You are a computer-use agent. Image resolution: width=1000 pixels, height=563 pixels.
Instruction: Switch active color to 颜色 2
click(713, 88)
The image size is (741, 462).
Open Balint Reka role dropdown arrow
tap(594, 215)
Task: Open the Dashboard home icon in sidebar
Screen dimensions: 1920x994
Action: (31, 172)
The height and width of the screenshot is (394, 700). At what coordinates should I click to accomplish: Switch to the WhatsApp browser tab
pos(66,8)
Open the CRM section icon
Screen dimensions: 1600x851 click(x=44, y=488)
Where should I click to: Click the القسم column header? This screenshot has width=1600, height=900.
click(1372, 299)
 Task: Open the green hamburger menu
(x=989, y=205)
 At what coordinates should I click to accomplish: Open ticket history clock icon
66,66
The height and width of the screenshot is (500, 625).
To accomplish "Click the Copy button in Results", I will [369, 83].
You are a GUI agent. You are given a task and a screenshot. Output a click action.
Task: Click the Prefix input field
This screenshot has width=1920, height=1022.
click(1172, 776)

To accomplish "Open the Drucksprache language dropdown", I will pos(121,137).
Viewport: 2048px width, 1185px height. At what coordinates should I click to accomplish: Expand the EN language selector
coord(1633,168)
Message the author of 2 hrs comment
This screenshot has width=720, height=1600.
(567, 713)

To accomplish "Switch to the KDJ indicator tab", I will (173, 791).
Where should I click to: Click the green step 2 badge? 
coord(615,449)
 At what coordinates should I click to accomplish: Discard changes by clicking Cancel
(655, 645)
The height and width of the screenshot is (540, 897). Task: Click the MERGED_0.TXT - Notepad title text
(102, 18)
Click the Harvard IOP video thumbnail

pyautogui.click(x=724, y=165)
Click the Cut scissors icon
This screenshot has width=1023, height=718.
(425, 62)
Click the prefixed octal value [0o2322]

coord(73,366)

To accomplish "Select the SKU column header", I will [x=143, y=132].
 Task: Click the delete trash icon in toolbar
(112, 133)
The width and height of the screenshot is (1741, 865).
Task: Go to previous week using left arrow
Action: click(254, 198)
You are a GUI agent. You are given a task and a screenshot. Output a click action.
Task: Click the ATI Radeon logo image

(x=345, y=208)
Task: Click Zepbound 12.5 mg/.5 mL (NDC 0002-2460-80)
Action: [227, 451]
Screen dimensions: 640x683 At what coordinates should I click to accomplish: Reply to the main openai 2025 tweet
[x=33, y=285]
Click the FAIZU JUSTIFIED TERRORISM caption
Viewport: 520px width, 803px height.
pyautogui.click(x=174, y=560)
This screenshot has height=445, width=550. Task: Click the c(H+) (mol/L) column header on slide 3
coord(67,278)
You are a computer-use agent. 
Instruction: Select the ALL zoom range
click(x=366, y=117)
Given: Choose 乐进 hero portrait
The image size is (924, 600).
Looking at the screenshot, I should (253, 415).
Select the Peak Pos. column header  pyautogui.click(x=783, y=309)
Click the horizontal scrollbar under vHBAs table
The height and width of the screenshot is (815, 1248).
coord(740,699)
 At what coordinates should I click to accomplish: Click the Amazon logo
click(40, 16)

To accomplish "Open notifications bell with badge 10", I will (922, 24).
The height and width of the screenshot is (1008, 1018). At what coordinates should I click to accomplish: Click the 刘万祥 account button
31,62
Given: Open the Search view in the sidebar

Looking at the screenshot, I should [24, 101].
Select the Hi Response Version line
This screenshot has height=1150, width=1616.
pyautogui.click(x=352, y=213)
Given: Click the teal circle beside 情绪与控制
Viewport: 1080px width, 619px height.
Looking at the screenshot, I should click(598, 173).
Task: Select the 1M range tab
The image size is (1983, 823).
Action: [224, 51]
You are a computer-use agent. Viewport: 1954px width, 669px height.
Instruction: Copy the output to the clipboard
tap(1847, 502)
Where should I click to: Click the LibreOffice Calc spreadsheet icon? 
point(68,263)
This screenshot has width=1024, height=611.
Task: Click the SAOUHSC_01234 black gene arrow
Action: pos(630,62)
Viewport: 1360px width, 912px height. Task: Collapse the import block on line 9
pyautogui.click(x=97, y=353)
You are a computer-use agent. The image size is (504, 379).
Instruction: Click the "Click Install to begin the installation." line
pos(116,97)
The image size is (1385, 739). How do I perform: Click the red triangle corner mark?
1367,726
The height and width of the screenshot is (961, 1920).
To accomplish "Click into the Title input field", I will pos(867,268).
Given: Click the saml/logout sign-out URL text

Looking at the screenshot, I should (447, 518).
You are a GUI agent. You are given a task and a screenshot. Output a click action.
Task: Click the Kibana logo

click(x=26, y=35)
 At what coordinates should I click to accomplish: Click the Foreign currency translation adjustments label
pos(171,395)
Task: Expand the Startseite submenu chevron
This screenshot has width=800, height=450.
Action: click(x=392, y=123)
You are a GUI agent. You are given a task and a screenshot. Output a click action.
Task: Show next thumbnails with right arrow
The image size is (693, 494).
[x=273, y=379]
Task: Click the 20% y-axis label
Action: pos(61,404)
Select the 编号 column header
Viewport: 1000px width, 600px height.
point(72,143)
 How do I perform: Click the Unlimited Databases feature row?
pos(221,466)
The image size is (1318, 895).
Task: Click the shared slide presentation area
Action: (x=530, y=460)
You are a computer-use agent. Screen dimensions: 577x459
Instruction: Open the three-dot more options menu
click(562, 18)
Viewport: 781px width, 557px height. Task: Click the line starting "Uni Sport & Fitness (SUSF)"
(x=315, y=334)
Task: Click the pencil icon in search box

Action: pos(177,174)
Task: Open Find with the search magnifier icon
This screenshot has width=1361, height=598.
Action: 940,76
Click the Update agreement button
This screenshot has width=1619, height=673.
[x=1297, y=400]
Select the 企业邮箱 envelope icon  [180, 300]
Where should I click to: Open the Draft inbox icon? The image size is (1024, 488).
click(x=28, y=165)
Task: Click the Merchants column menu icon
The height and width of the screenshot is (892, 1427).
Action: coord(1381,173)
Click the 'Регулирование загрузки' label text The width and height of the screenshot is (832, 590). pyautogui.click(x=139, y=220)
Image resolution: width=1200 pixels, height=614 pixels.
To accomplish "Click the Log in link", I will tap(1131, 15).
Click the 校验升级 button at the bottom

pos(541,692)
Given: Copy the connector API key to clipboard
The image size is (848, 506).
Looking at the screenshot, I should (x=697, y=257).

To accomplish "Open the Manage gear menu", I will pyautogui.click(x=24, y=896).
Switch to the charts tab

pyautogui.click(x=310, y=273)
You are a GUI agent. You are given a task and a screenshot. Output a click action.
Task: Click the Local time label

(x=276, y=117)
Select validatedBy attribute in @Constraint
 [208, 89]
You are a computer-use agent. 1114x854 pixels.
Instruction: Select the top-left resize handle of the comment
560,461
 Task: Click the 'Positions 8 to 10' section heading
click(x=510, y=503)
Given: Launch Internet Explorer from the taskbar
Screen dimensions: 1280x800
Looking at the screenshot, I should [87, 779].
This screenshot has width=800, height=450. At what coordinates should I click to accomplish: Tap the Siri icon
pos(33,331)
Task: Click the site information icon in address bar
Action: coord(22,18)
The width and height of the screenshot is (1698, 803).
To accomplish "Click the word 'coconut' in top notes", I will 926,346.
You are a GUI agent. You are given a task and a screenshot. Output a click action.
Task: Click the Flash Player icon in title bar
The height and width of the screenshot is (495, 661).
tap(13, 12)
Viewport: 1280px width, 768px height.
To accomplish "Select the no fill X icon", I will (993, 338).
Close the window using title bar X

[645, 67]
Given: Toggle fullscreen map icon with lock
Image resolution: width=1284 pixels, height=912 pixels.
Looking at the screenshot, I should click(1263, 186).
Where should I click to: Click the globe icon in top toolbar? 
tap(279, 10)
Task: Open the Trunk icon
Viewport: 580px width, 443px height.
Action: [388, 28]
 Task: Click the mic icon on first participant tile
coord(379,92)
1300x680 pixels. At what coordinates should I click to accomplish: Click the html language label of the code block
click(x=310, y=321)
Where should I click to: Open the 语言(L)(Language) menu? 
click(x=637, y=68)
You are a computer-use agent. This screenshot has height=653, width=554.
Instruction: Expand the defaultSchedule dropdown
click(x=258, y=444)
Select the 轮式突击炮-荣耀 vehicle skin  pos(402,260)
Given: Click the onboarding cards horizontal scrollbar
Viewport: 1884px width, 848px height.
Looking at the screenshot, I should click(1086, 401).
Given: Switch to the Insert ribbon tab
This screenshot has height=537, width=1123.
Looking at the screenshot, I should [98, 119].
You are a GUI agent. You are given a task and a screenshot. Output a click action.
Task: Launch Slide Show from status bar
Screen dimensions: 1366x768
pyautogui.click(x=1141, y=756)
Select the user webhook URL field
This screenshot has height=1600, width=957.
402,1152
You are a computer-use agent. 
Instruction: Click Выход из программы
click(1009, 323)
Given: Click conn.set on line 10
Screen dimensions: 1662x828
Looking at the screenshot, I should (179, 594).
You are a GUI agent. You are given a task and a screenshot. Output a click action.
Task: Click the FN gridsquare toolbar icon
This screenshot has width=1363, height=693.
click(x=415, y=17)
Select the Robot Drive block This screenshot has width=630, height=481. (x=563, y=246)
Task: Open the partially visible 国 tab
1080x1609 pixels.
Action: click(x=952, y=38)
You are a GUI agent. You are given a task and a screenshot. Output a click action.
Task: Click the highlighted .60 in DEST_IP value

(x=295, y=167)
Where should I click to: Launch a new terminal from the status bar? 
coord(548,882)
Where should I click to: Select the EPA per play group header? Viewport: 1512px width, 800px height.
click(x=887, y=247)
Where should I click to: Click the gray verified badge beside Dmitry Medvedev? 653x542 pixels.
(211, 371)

- WHAT THIS TASK INVOLVES: Lines with the word "scrollbar": copy each one from the data above.

- EXPECTED ANSWER:
Click the horizontal scrollbar under vHBAs table
Given: Click the onboarding cards horizontal scrollbar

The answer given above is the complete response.